**** Texto para revisar ****
“¿Y si Dios fuera mujer? pregunta Juan sin inmutarse, vaya, vaya si Dios fuera mujer es posible que agnósticos y ateos no dijéramos no con la cabeza y dijéramos sí con las entrañas”.

“Si Dios fuera mujer la abrazaríamos para arrancarla de su lontananza y no habría que jurar hasta que la muerte nos separe ya que sería inmortal por antonomasia…”. Extractos de uno de los poemas de Mario Benedetti. Transcribo esto, en homenaje a la celebración por el día internacional de mujer este 08 de marzo.

En el terreno político, hace algún tiempo me preguntó opinión una pre-candidata al congreso, en relación a su entonces posible postulación, sin vacilación, respondí que la política necesita de mayor participación femenina, para tratar de cierto modo, adecentar y cubrirla con un manto maternal a esa institucionalidad democrática tan venida a menos.

Comenté además, que es posible que los varones ya puestos en el poder político y producto de sus propios errores, terminan por confirmar ante sus electores el motivo de su desconfianza que a veces y sin mucho esfuerzo, se logra a primera vista.

No es que los varones deberíamos renunciar a nuestra participación, pero como las letras del poema expresa, necesitamos que el juramento ante un parlamento no sea por solo por cinco años, sino, se trate de un compromiso de vida y de vocación de servicio, tal como las madres hacen con sus hijos. Las mujeres, con su instinto maternal y sabiduría de familia, tienen mucho que aportar a la política para que esta intente dejar de ser; fría, sinuosa, egoísta, necia, arrogante e hipócrita que a veces en ciega a los hombres. ¡Feliz día de la mujer!
****
- _Tareas obligatorias_:
**a)** Duplica sin cambios el fragmento del texto sobre el Día Internacional de la Mujer que empieza con las palabras que contienen "Comenté además, que" y termina con "a primera vista.".
**b)** Según el texto sobre el Día Internacional de la Mujer, ¿de quién es el poema del que se transcriben extractos?
**** Listado de datos ****
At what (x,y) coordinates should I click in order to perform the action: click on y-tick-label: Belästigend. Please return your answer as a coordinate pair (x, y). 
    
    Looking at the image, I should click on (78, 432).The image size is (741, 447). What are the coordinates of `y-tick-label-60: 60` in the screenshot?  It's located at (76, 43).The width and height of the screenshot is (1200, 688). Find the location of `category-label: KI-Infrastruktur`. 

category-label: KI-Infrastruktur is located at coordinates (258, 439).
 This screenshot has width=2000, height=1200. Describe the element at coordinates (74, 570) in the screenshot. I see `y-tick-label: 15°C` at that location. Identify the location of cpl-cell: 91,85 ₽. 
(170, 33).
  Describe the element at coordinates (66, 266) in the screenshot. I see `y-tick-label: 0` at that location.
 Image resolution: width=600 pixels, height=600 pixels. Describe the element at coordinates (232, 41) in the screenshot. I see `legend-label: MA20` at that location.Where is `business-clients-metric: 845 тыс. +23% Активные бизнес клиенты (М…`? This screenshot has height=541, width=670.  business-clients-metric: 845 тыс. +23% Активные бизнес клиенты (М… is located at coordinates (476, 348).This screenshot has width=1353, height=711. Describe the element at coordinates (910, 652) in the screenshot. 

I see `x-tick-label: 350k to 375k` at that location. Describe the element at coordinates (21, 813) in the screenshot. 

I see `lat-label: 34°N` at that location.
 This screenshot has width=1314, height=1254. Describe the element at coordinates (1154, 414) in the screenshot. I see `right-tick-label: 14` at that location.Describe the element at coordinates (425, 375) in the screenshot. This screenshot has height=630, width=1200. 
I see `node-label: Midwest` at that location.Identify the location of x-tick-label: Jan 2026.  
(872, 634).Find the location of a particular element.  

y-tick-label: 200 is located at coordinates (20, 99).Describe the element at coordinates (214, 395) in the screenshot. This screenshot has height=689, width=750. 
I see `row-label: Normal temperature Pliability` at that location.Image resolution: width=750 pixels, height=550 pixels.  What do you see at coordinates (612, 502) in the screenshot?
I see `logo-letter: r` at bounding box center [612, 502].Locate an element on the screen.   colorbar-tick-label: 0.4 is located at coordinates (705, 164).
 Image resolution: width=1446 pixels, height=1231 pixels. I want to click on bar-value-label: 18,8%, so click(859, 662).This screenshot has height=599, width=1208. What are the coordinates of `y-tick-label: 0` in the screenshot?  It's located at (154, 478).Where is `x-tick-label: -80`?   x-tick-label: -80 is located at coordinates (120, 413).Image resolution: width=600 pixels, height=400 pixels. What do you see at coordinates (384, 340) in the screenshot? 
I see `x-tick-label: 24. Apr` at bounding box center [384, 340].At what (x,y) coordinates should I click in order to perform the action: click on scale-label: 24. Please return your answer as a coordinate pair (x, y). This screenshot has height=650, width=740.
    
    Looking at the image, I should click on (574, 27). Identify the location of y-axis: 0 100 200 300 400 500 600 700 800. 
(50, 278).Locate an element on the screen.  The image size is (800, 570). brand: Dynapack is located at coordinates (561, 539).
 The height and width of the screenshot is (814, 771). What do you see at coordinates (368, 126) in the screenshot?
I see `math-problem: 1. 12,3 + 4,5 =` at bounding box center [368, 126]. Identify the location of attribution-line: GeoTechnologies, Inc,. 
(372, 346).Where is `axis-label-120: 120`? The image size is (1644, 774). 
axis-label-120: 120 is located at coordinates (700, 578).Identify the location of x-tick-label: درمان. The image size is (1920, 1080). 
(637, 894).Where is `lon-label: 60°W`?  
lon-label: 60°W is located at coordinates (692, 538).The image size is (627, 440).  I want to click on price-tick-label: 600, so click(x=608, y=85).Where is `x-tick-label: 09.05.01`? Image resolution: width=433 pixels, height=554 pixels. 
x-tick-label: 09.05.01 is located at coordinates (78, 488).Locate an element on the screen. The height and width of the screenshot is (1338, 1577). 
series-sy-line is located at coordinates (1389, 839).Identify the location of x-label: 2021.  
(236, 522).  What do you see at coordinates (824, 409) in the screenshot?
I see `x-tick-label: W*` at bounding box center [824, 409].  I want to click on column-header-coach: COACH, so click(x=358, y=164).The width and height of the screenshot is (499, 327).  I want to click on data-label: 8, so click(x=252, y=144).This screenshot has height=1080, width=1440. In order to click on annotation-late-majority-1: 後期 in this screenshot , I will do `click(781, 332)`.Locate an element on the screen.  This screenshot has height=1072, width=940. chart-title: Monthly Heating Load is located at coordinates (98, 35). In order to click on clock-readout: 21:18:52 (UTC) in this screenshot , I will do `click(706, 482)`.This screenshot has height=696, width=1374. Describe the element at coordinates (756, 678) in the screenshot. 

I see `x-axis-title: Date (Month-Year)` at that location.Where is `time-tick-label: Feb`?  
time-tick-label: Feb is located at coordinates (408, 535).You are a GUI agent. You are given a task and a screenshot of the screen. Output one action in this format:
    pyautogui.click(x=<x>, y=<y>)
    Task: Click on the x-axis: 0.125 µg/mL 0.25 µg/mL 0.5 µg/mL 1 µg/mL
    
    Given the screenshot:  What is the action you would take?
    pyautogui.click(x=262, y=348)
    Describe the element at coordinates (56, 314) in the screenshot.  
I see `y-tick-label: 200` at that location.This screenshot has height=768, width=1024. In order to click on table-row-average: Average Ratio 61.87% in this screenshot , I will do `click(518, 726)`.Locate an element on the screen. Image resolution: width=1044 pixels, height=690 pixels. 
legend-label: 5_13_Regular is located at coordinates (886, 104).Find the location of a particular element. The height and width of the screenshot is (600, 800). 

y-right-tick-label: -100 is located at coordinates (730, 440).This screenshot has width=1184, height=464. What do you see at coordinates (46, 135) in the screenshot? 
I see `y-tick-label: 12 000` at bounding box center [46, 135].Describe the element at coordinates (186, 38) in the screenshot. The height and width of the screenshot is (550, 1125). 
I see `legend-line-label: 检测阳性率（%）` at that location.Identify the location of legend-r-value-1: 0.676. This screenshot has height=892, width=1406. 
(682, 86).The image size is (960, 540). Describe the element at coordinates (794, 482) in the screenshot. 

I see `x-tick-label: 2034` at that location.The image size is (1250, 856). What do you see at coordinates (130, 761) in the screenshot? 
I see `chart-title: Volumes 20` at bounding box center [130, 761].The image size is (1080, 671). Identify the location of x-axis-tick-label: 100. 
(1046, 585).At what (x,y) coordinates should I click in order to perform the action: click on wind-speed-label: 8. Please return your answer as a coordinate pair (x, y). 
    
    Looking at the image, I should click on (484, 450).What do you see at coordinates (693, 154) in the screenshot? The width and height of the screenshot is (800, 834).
****
- _Respuestas numeradas_:
**a)**
Comenté además, que es posible que los varones ya puestos en el poder político y producto de sus propios errores, terminan por confirmar ante sus electores el motivo de su desconfianza que a veces y sin mucho esfuerzo, se logra a primera vista.

**b)** De Mario Benedetti.